▶ **AIM OF THE TASK**: Rewrite the records starting at the line containing "Click the left radio card's Fileld Name text" and ending at the line containing "tap(30, 273)", replacing "screenshot" with "screen capture" and keeping everything else unchanged. Leave the pictures out of your answer.

▶ **DATA LISTING**:
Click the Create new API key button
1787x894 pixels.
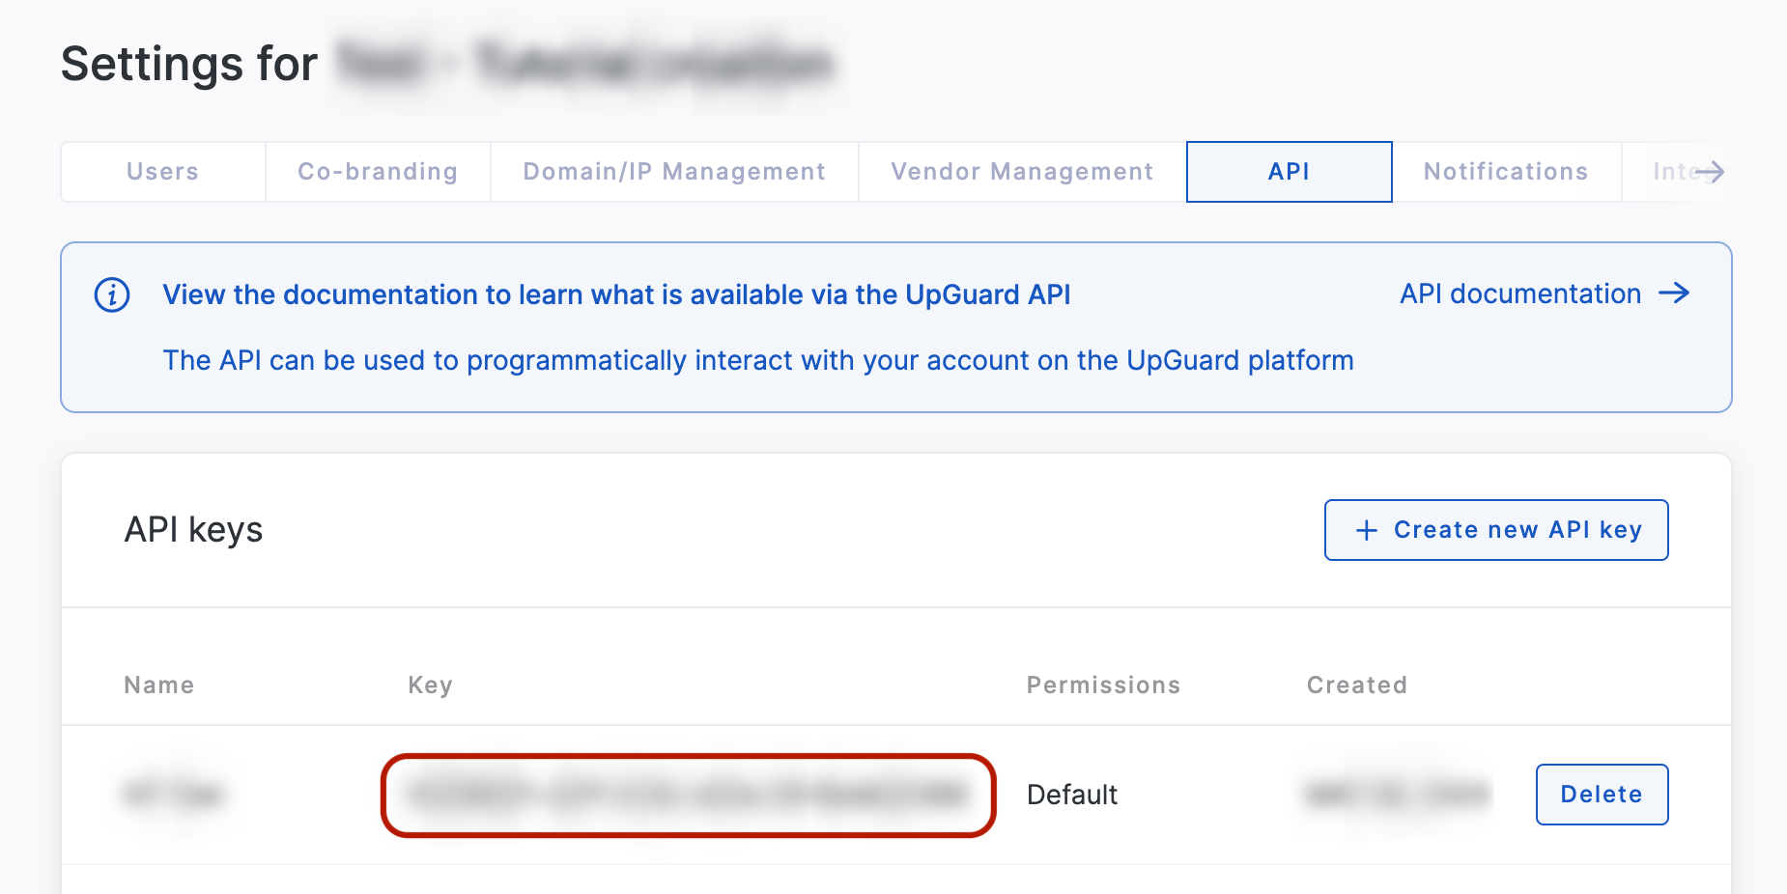pos(1495,530)
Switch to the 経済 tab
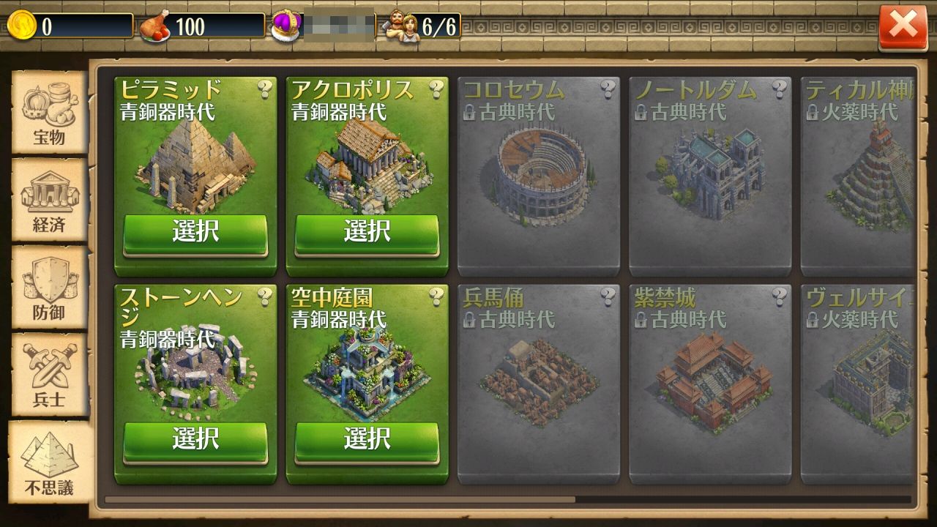The width and height of the screenshot is (937, 527). pos(49,200)
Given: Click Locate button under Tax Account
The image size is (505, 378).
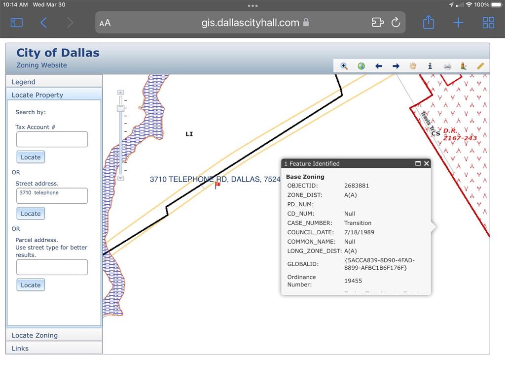Looking at the screenshot, I should click(x=31, y=157).
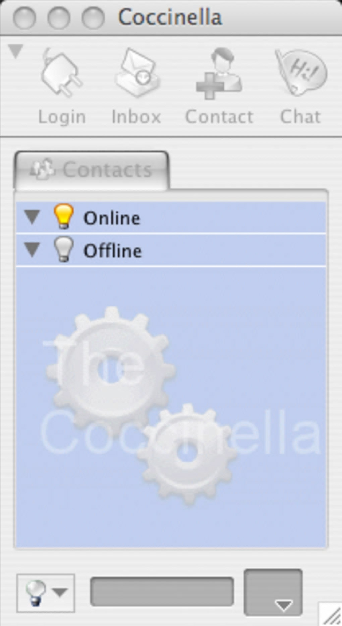This screenshot has height=626, width=342.
Task: Click the add Contact icon
Action: click(219, 73)
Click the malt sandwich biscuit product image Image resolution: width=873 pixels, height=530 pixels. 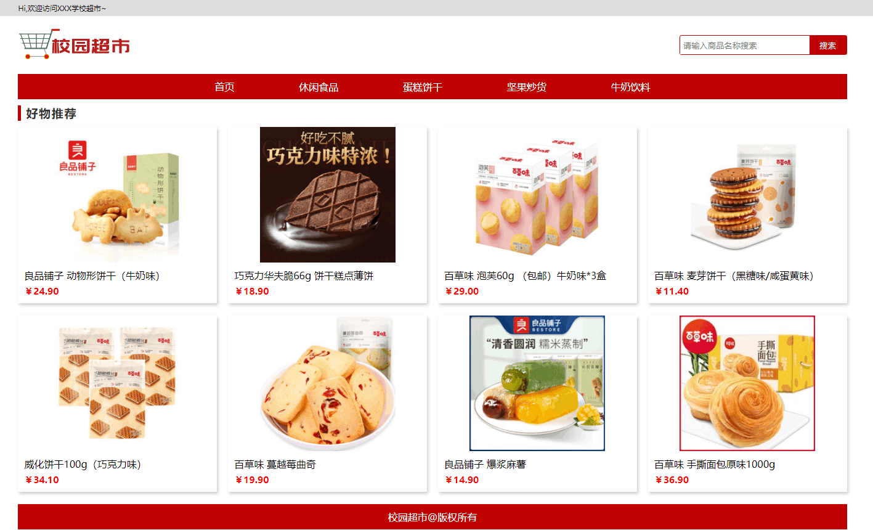tap(747, 195)
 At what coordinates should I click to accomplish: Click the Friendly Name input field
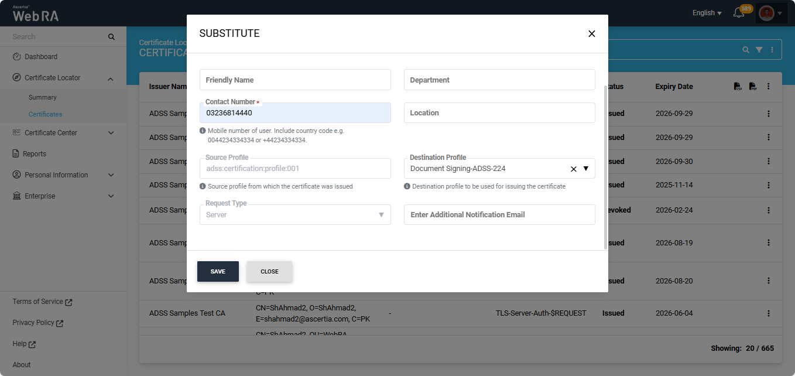(295, 80)
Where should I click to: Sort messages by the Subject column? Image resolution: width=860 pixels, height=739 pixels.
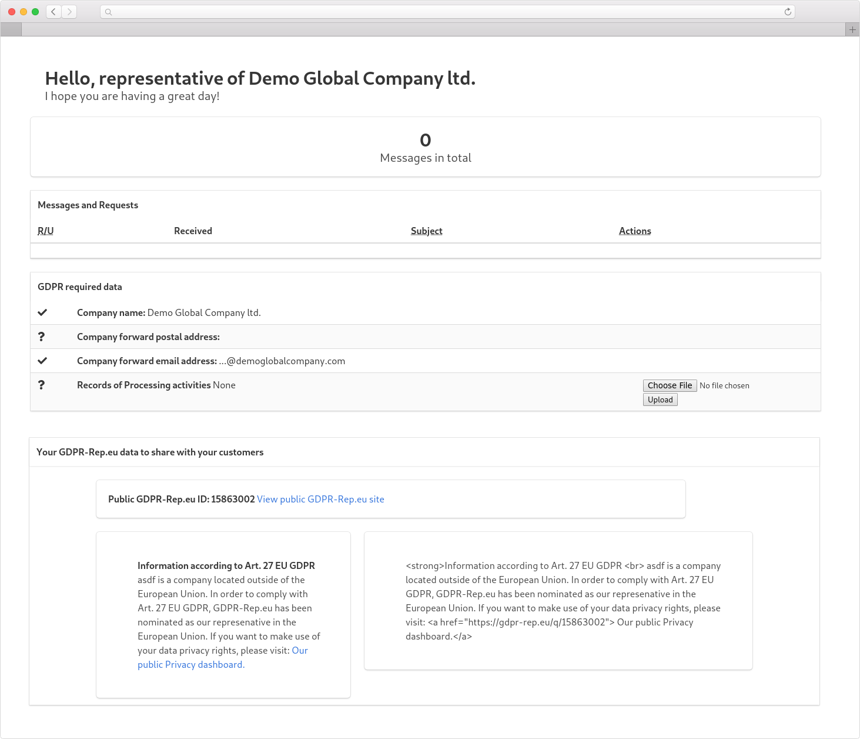(x=427, y=231)
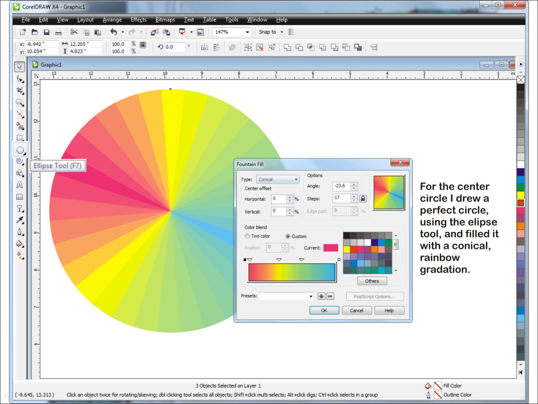The image size is (538, 404).
Task: Select the Ellipse tool in the toolbox
Action: 20,150
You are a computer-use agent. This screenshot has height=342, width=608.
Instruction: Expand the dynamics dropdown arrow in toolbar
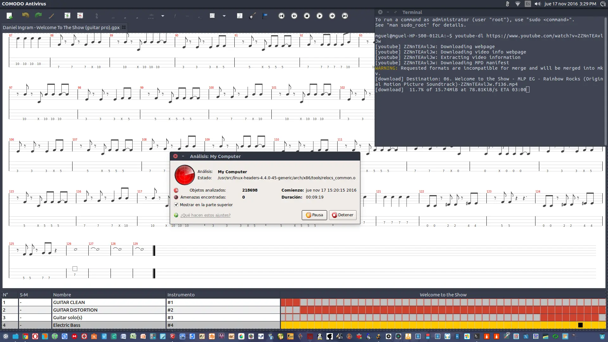click(x=163, y=16)
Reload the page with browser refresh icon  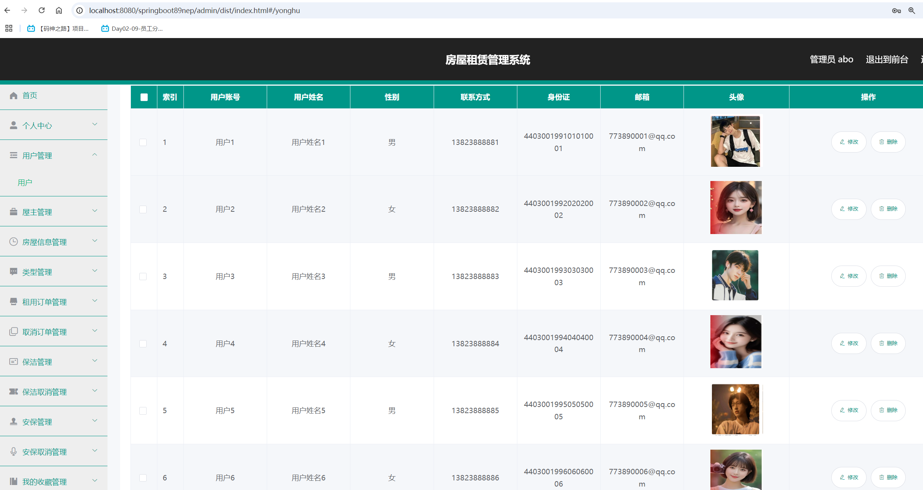(42, 10)
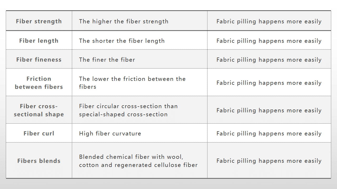The width and height of the screenshot is (337, 189).
Task: Click "The higher the fiber strength" text
Action: [123, 21]
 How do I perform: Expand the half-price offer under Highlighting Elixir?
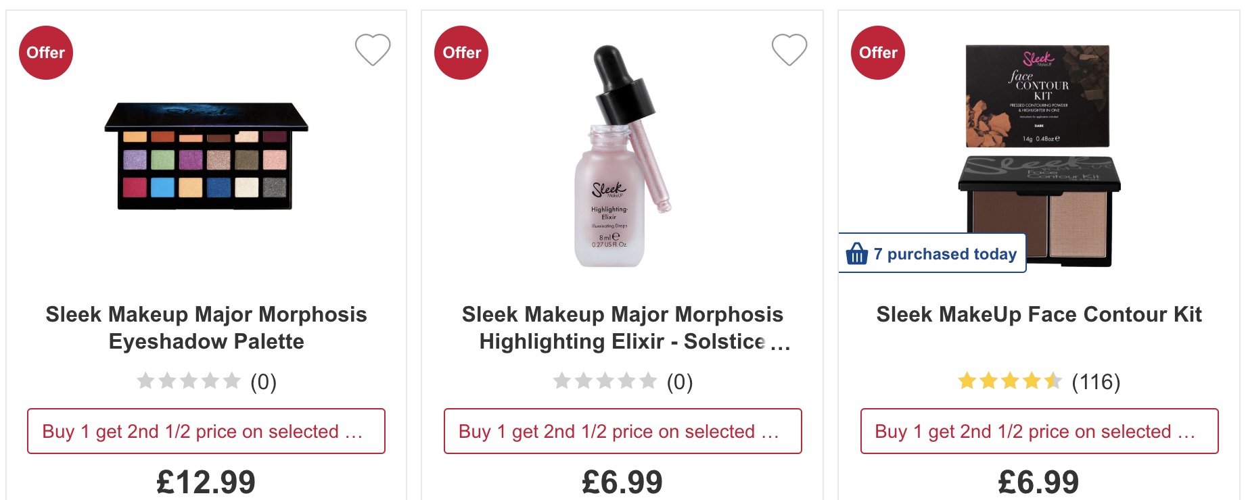pos(622,431)
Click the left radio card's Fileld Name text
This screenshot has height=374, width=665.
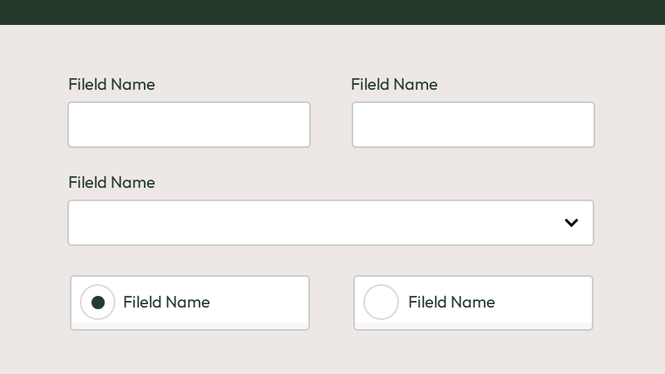pos(166,303)
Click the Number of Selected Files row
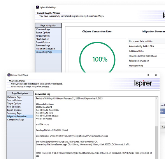 tap(146, 41)
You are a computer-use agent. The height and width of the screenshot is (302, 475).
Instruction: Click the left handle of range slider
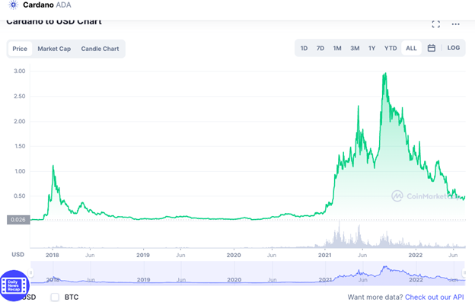tap(30, 273)
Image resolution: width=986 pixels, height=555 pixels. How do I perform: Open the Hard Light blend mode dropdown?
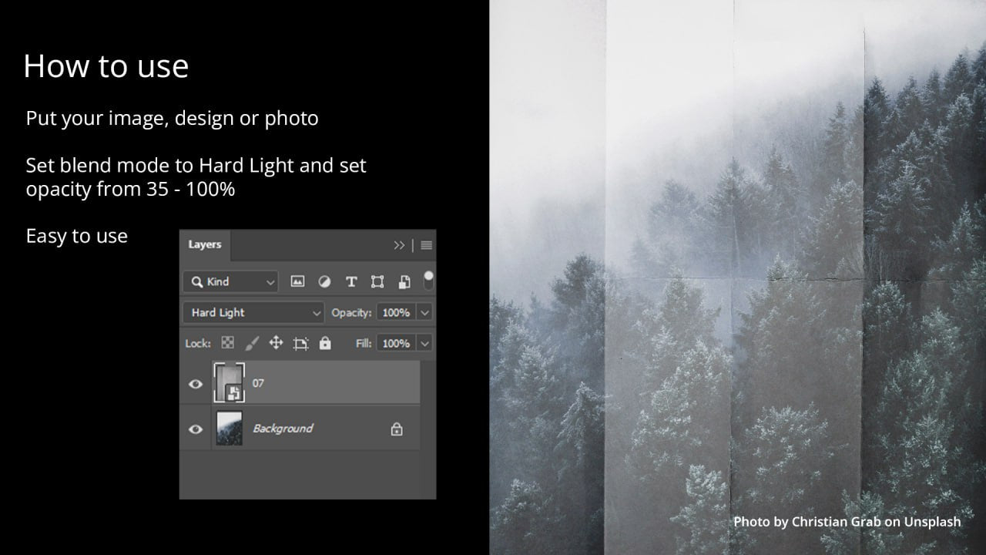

▶ **TASK OUTPUT**:
Click the left radio card's Fileld Name text
This screen capture has height=374, width=665.
pos(166,303)
Click the Number of Selected Files row
 tap(146, 41)
You are a computer-use agent. The height and width of the screen capture is (302, 475).
Instruction: Click the left handle of range slider
tap(30, 273)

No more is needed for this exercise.